# Task inputs:
▬▬▬▬▬▬
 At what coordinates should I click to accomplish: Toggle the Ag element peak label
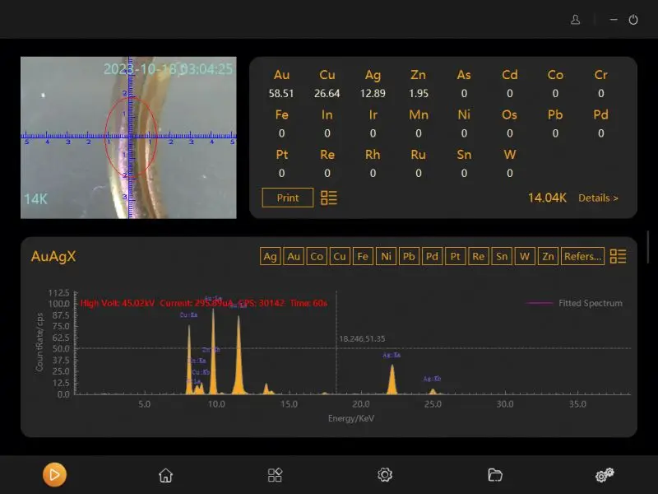tap(270, 256)
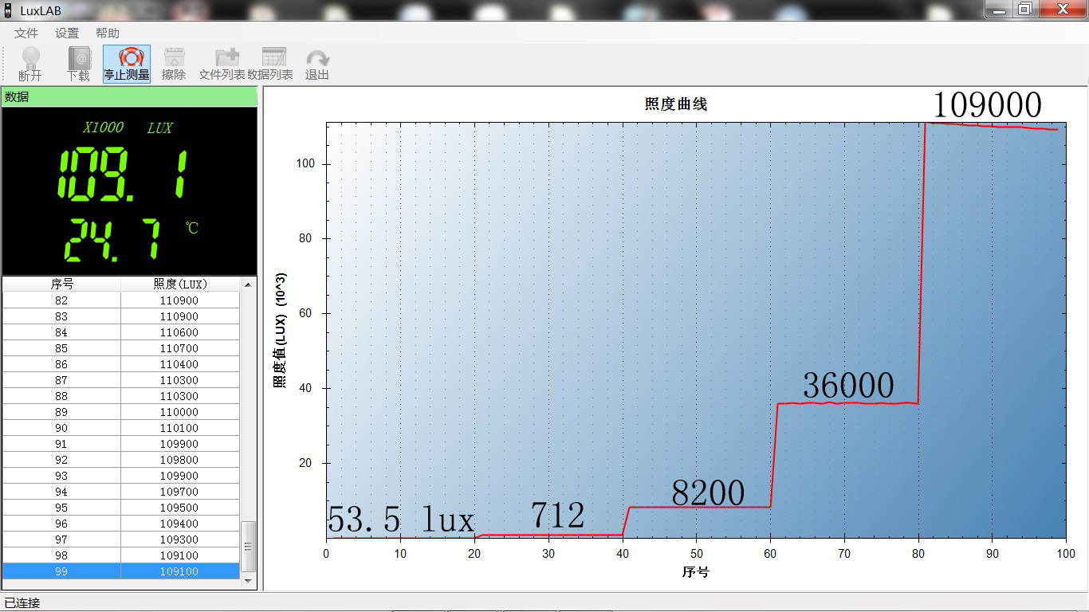
Task: Open the 帮助 menu
Action: (x=108, y=33)
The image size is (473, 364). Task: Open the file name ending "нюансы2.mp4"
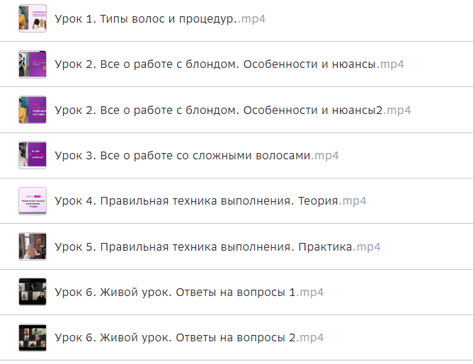218,110
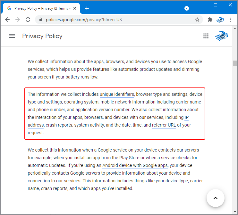Close the Privacy Policy tab
Image resolution: width=238 pixels, height=215 pixels.
76,8
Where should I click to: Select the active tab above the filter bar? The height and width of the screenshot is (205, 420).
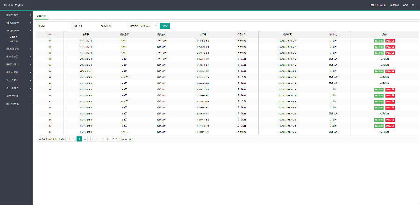tap(41, 16)
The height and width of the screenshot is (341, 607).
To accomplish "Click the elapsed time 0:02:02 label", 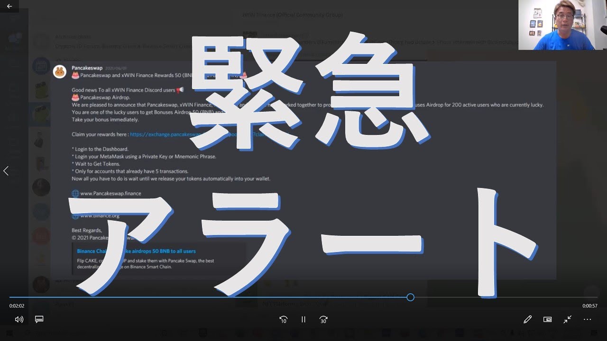I will tap(17, 306).
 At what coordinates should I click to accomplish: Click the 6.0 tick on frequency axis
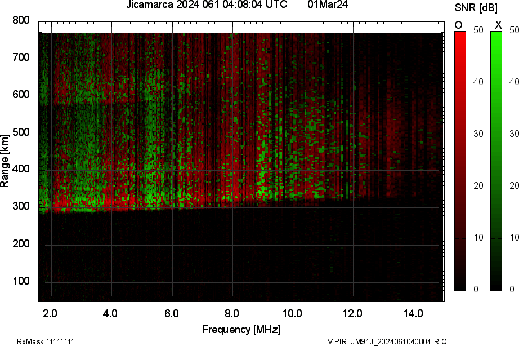pyautogui.click(x=172, y=313)
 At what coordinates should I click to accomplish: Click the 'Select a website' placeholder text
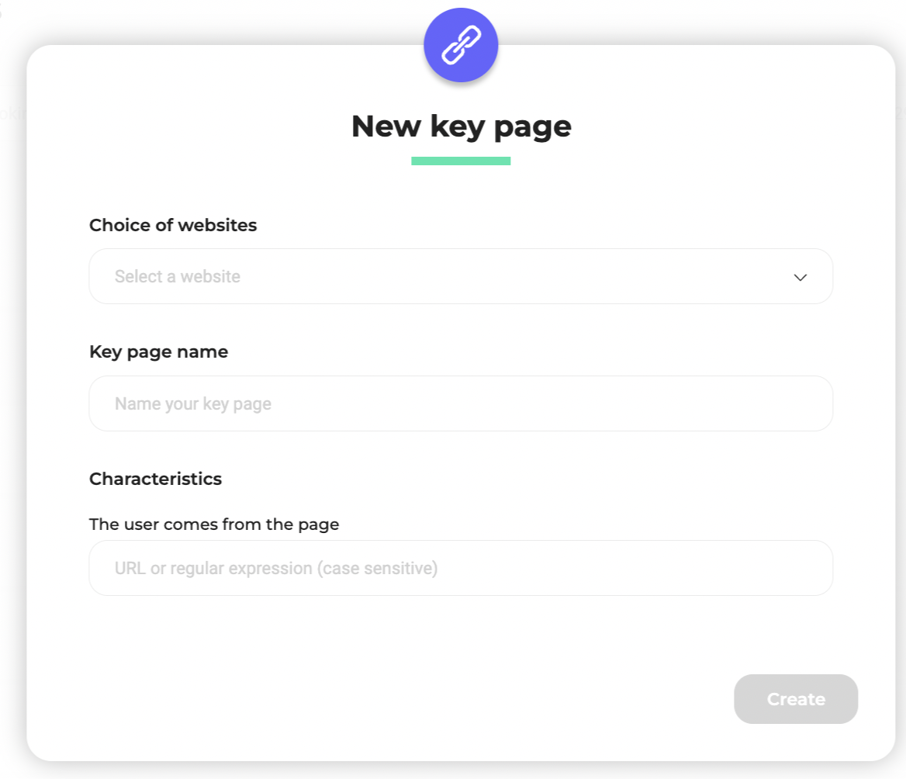click(178, 277)
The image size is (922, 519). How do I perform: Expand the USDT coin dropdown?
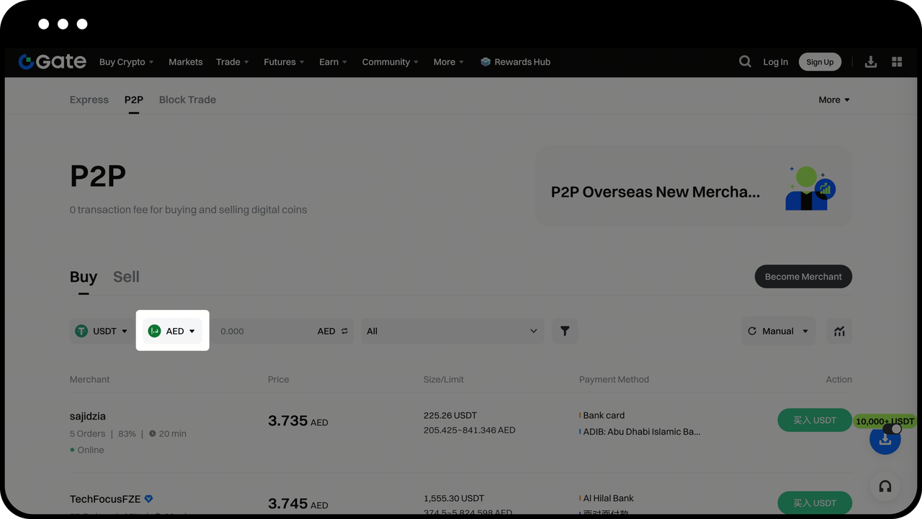(x=102, y=331)
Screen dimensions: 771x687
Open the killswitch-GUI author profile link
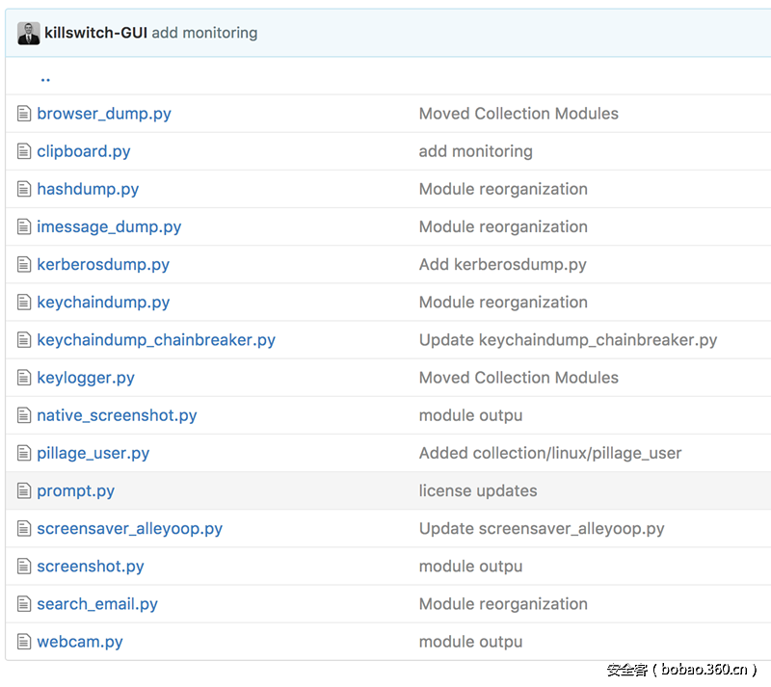(95, 33)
▬▬▬▬▬▬
# Problem statement:
Reproduce, word for word, the lines running from the line that contains "The image size is (922, 519)." through the end of the items, including both ends, and leave the pictures out of the answer.

# Written solution:
The image size is (922, 519). How do I perform: Expand the USDT coin dropdown?
(x=102, y=331)
Screen dimensions: 771x687
Open the killswitch-GUI author profile link
(95, 33)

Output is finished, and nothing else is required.